Work order:
Reproduce the records below verbatim, beginning at the line containing "In order to" and continuing through the line containing "View All Road".

Supplied data:
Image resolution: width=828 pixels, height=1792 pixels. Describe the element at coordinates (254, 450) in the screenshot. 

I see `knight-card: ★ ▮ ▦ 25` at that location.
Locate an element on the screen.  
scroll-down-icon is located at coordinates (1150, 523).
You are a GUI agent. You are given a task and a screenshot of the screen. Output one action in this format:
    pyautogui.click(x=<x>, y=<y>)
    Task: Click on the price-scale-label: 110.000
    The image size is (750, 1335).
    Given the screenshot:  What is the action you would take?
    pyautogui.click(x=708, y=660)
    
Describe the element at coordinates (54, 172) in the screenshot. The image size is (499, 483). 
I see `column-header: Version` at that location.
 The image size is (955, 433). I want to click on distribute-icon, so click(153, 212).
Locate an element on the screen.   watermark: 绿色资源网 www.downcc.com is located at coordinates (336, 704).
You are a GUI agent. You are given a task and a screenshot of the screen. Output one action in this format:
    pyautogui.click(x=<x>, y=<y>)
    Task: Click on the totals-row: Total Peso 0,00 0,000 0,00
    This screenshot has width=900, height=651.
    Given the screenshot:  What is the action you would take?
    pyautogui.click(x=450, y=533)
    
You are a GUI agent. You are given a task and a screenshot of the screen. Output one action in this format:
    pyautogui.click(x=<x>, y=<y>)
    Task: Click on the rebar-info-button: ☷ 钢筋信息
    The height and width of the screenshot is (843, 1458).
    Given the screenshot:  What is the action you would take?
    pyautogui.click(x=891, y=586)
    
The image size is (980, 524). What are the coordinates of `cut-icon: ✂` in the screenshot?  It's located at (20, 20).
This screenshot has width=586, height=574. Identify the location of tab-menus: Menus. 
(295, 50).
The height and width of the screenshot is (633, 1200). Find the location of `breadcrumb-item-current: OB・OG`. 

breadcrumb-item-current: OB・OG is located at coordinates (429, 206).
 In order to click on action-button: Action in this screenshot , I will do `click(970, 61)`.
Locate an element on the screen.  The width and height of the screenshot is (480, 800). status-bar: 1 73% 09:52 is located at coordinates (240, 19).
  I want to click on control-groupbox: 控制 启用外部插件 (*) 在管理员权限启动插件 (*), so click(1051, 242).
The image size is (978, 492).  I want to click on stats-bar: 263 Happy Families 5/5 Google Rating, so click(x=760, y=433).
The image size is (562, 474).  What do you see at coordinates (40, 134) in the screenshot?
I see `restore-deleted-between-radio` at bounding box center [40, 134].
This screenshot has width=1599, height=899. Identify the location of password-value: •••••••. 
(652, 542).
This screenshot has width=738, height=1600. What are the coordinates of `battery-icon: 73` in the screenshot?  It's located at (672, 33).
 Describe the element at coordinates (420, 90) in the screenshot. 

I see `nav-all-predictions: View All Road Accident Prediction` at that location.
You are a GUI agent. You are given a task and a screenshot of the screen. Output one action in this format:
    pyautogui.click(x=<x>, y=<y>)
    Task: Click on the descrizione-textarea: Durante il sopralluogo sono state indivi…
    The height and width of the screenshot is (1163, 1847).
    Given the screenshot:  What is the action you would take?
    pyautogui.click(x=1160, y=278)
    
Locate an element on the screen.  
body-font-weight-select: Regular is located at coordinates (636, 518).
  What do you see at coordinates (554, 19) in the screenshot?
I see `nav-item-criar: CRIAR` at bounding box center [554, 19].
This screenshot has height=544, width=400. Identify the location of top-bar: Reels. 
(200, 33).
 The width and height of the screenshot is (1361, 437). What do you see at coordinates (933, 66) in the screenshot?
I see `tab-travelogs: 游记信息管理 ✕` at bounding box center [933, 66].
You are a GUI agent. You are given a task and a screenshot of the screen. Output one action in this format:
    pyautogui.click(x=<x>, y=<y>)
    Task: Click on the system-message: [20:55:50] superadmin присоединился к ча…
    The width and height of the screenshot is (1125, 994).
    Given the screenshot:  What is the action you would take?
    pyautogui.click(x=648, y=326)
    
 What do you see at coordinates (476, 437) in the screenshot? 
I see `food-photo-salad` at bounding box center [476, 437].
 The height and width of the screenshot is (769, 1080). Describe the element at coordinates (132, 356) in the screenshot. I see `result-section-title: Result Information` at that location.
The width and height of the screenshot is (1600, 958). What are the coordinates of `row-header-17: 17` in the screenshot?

Response below:
 In order to click on action-button: Action in this screenshot , I will do `click(970, 61)`.
Locate an element on the screen.  The width and height of the screenshot is (480, 800). status-bar: 1 73% 09:52 is located at coordinates (240, 19).
  I want to click on control-groupbox: 控制 启用外部插件 (*) 在管理员权限启动插件 (*), so click(1051, 242).
The image size is (978, 492).  I want to click on stats-bar: 263 Happy Families 5/5 Google Rating, so click(x=760, y=433).
The image size is (562, 474).  What do you see at coordinates (40, 134) in the screenshot?
I see `restore-deleted-between-radio` at bounding box center [40, 134].
This screenshot has width=1599, height=899. Identify the location of password-value: •••••••. 
(652, 542).
This screenshot has width=738, height=1600. What are the coordinates of `battery-icon: 73` in the screenshot?  It's located at (672, 33).
 Describe the element at coordinates (420, 90) in the screenshot. 

I see `nav-all-predictions: View All Road Accident Prediction` at that location.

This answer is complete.